* Work to be completed *
Report every line in the records below that contains the word "height".

* Stored data *
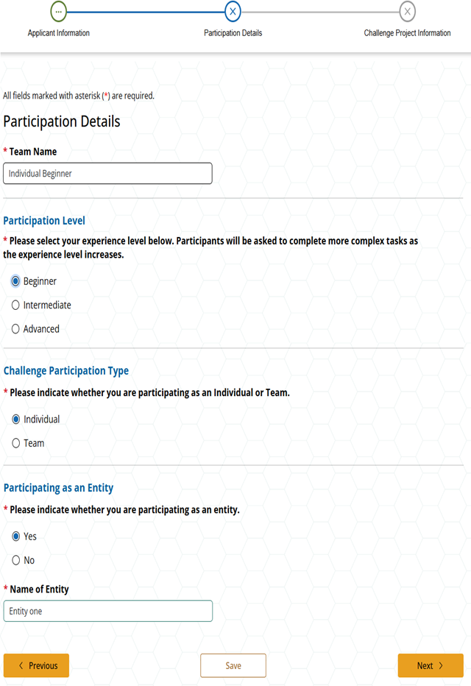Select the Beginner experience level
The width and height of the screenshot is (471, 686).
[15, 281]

---

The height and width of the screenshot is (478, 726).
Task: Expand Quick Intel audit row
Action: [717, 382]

* Response to this task *
The width and height of the screenshot is (471, 686).
The height and width of the screenshot is (478, 726).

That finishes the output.